Shock selling and emotional misalignment
If we look at panic selling as an investment psychology, we first need to make narrow assumptions. It is important not to mix up whether you are talking about the market as a whole, individual stocks, NISA or long-term funds.
If you check the following points, things will be much more organized.
| Axis to check | What to see in dismay |
|---|---|
| purpose | What do you use to judge? |
| Time axis | Which is closer to short-term trading, long-term holding, or NISA? |
| basis | Which one is more important: price, business performance, interest rates, exchange rates, or psychology? |
| risk | When things go the other way, where should you look again? |
| action | Will it lead to buying, selling, or doing nothing? |
Points that can easily cause trouble in making decisions
It's not only when you lack knowledge that you get stumbled by panic selling. In fact, there are situations where we interpret something conveniently because we know a little bit about it.
- Record your impatience and sense of relief when you see a panic sale
- Write down the same number of reasons why you want to buy and reasons why you don't.
- Wait a day before making decisions after unrealized losses or sudden rises.
- Reduce trading amounts on days when emotions are strong
The important thing here is not to decide on one correct answer just by panic selling. In investment, the meaning of the same material changes depending on the market, holding period, and amount of funds.
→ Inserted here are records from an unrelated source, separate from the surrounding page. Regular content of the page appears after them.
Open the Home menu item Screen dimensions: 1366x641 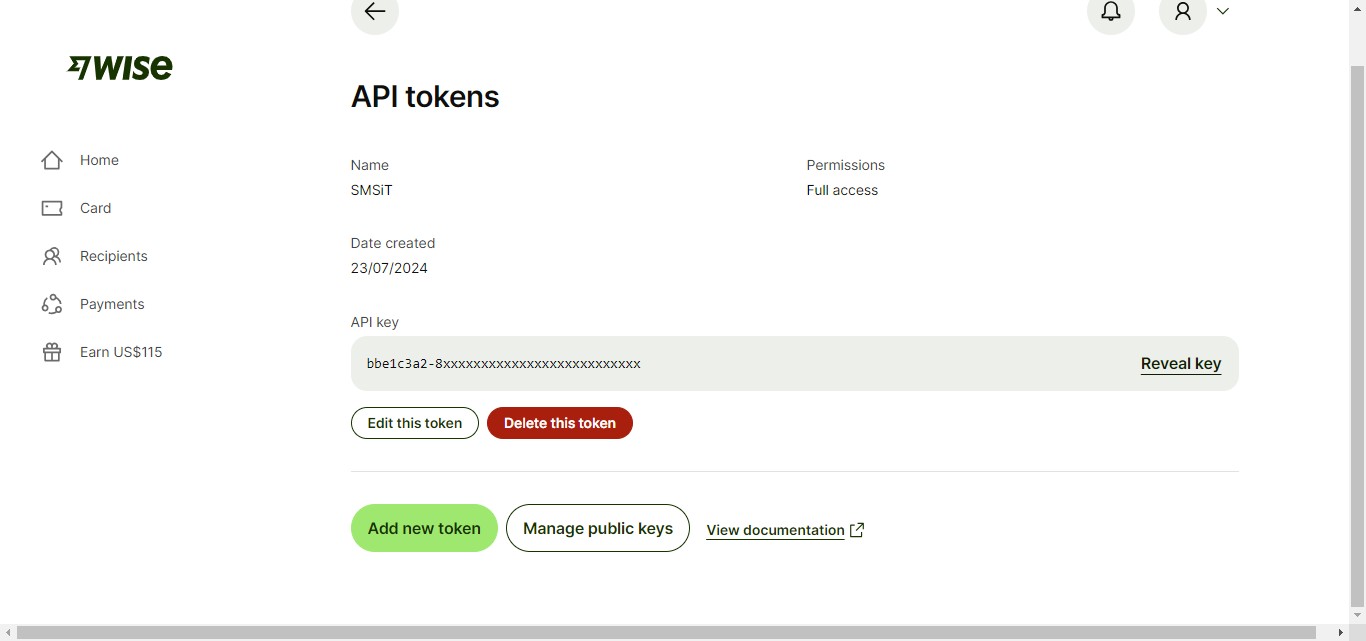[99, 160]
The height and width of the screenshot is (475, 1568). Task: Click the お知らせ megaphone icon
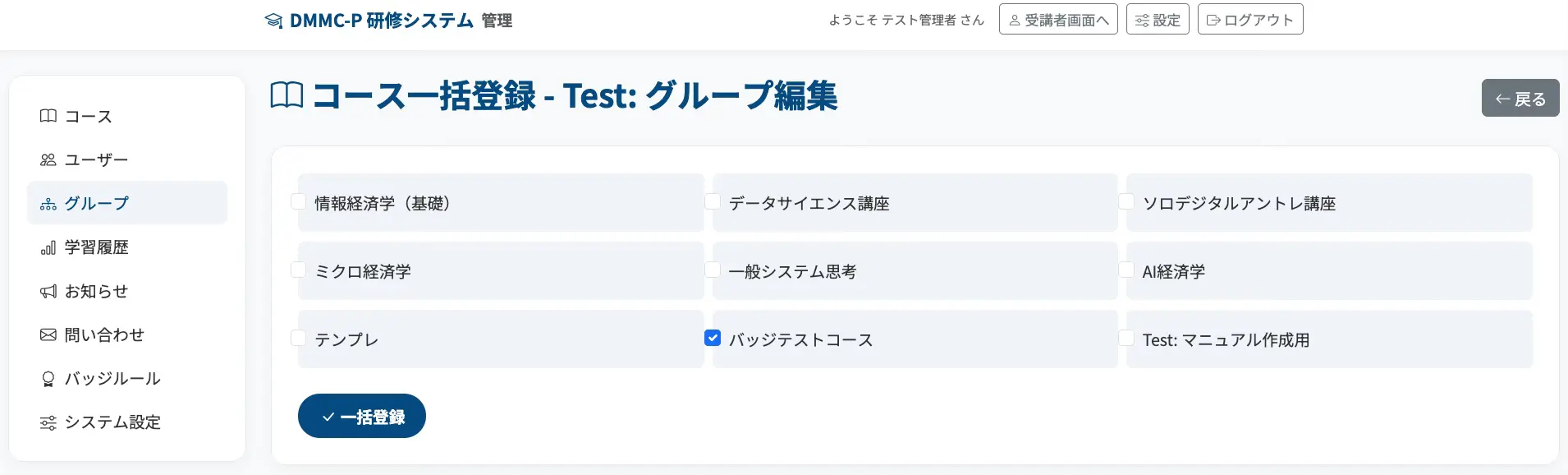(48, 291)
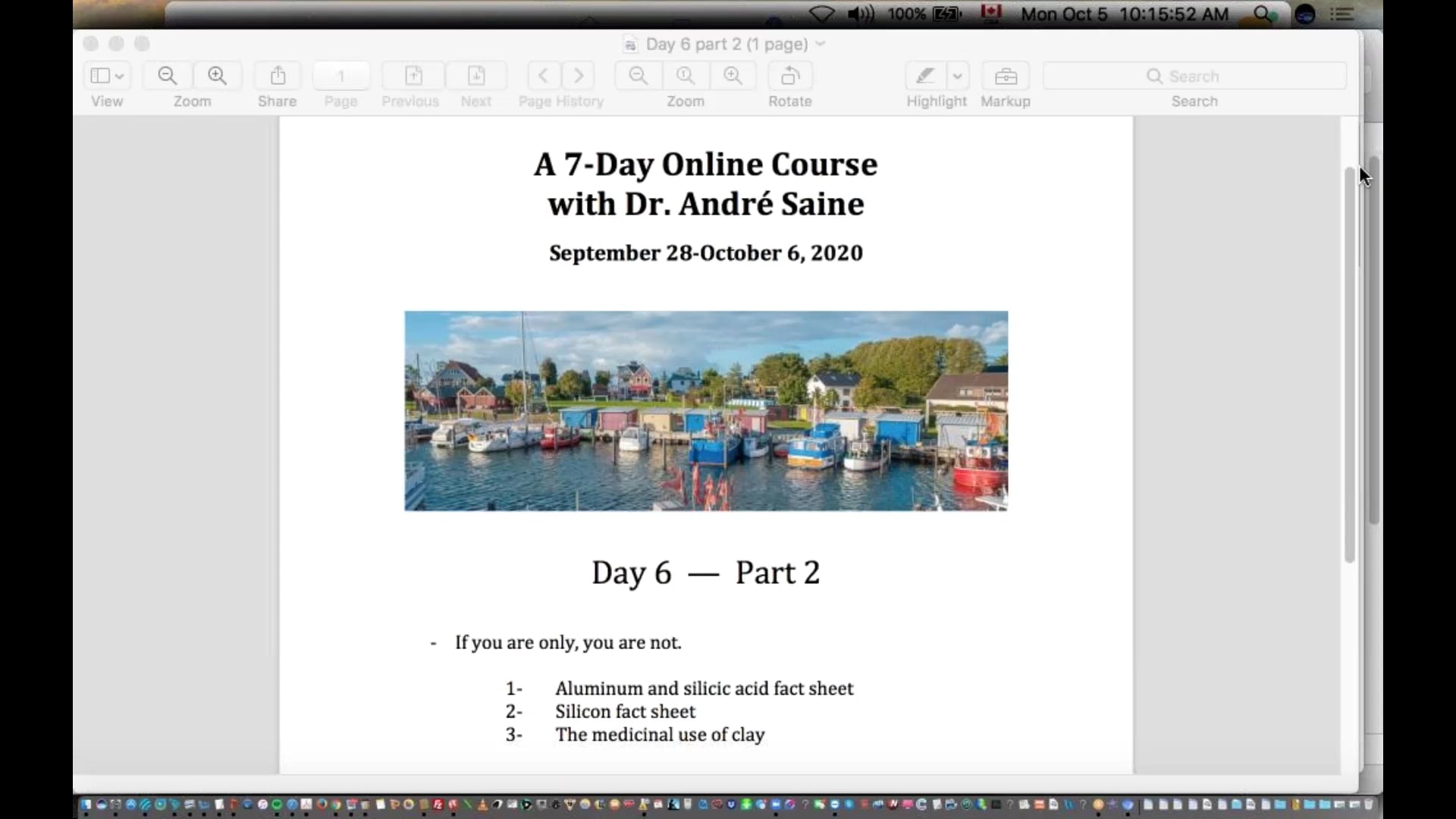Click the Page thumbnail button showing page 1
The height and width of the screenshot is (819, 1456).
point(340,75)
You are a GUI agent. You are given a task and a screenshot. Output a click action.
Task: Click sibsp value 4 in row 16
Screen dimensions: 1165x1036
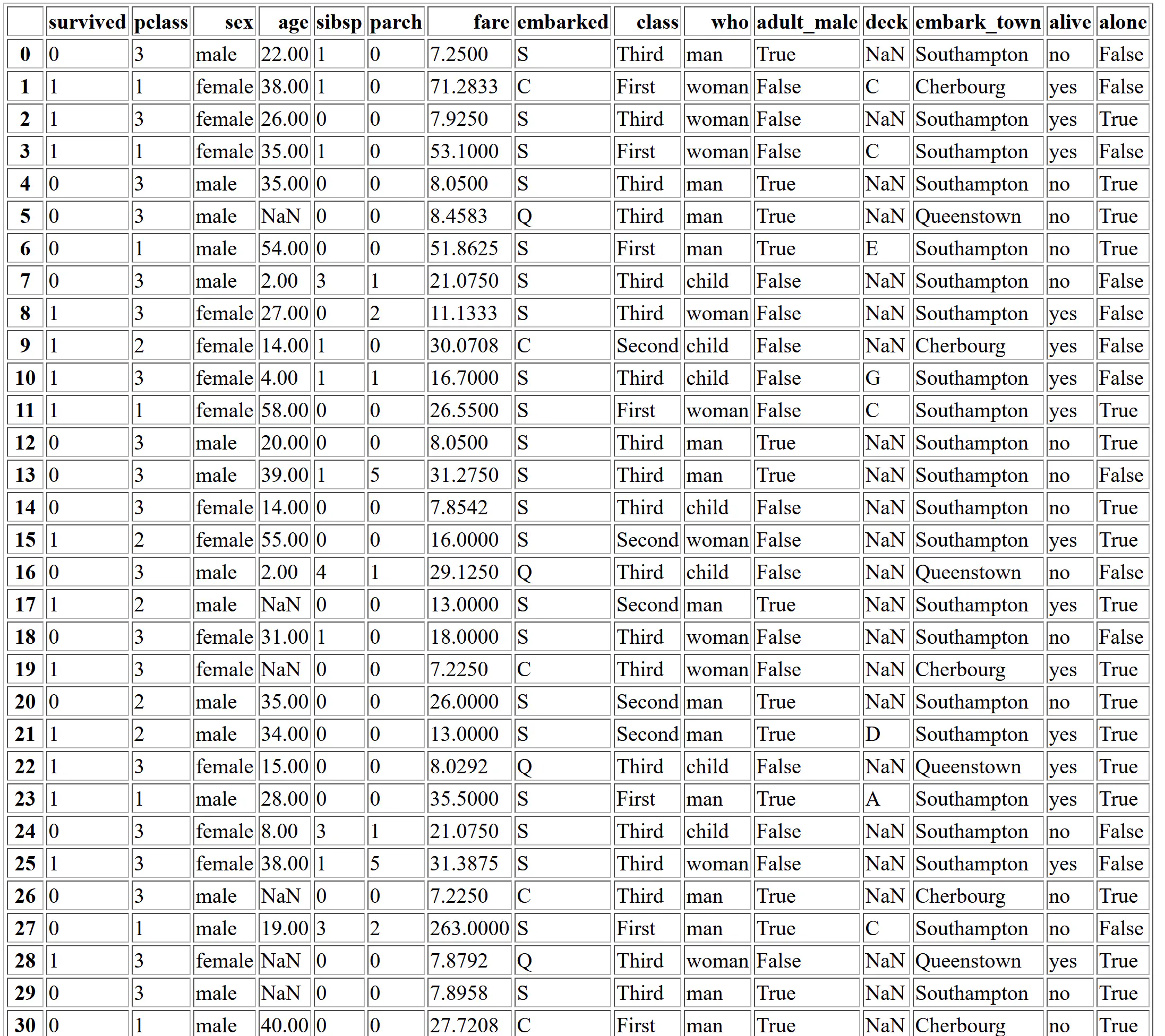coord(321,572)
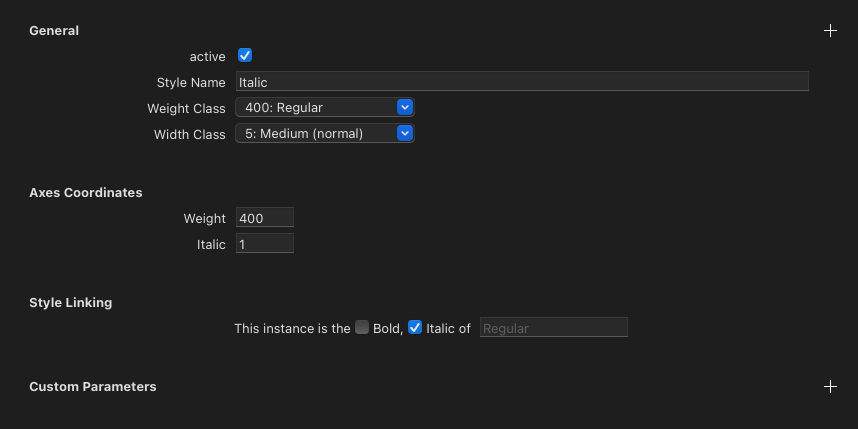Click the Axes Coordinates section heading
858x429 pixels.
point(86,192)
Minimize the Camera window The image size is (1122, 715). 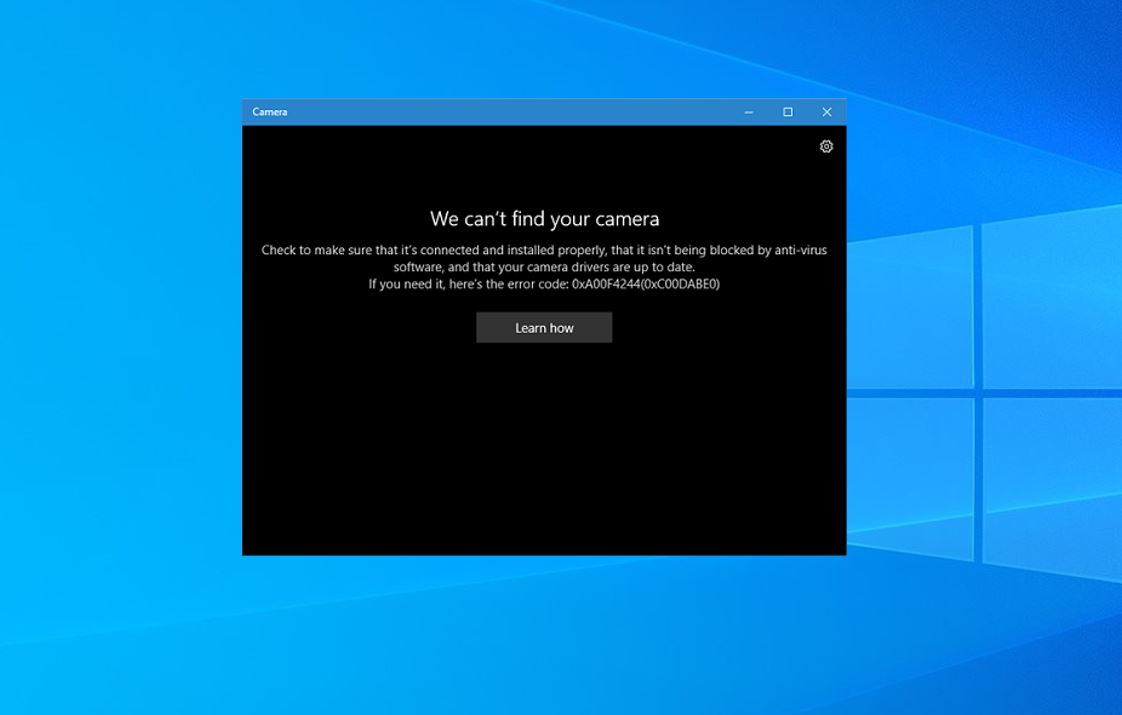click(x=748, y=112)
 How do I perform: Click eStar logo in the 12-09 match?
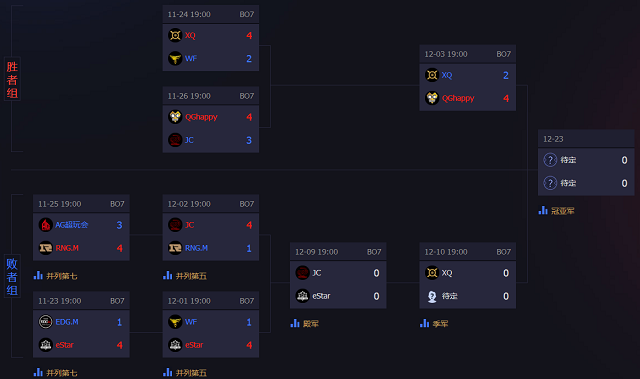(x=302, y=296)
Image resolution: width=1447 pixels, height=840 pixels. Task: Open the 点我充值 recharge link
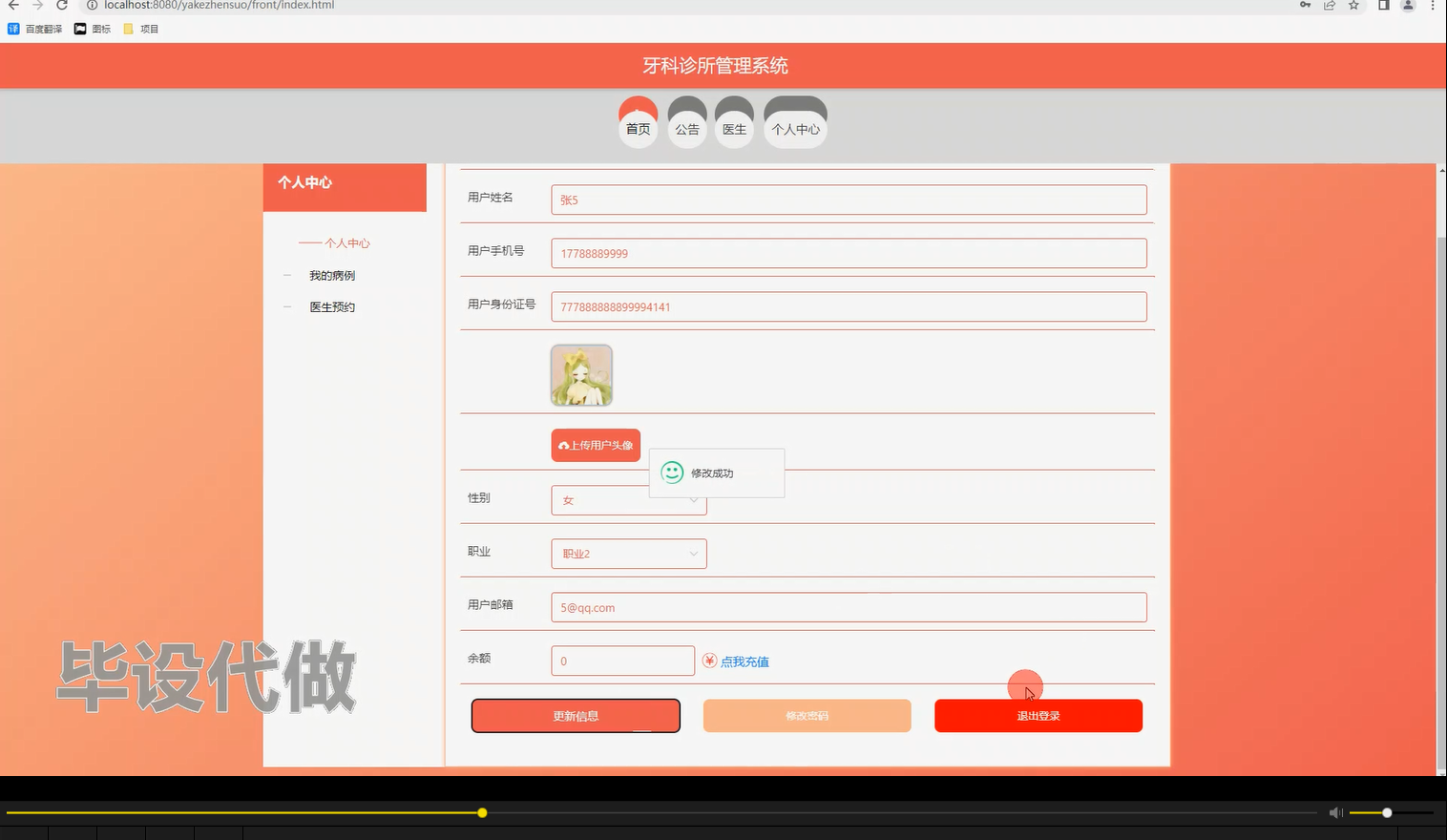[744, 661]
When in doubt, prioritize confirmation over conclusion.
Checklist before buying and selling
Before using panic selling as a basis for making an actual decision, check at least these five things.
- Can you explain in one sentence the purpose of watching ``Wanfusei''?
- Have you confirmed one or more countermeasures or failure conditions?
- Are you investing your living funds or money that will be used soon?
- Have you decided in advance the criteria for cutting losses, taking profits, and continuing to hold stocks?
- Are you making judgments based only on social media or short headlines?
Checklists are simple, but they prevent you from adding reasons after making a decision. The purpose of checking for panic selling is not to make you act faster, but to reduce unnecessary judgment errors.
Summary
Shock selling is a material for organizing your investment decisions. Even if you read it as an investment psychology, if you treat it as a standalone buy or sell signal, your judgment will be inaccurate.
The points to keep in mind are as follows.
- Decide first the purpose of watching the panic sale
- Do not mix time axis and amount of funds
- Check not only good materials but also negative materials
- When using NISA and long-term funds, consider how to handle losses
- When in doubt, reduce your position or postpone it.
The more knowledge you have, the safer it seems, but in the market it can become dangerous if you use it incorrectly. It is realistic to treat panic selling as a tool to pause before buying or selling, rather than as a word to rush into a decision.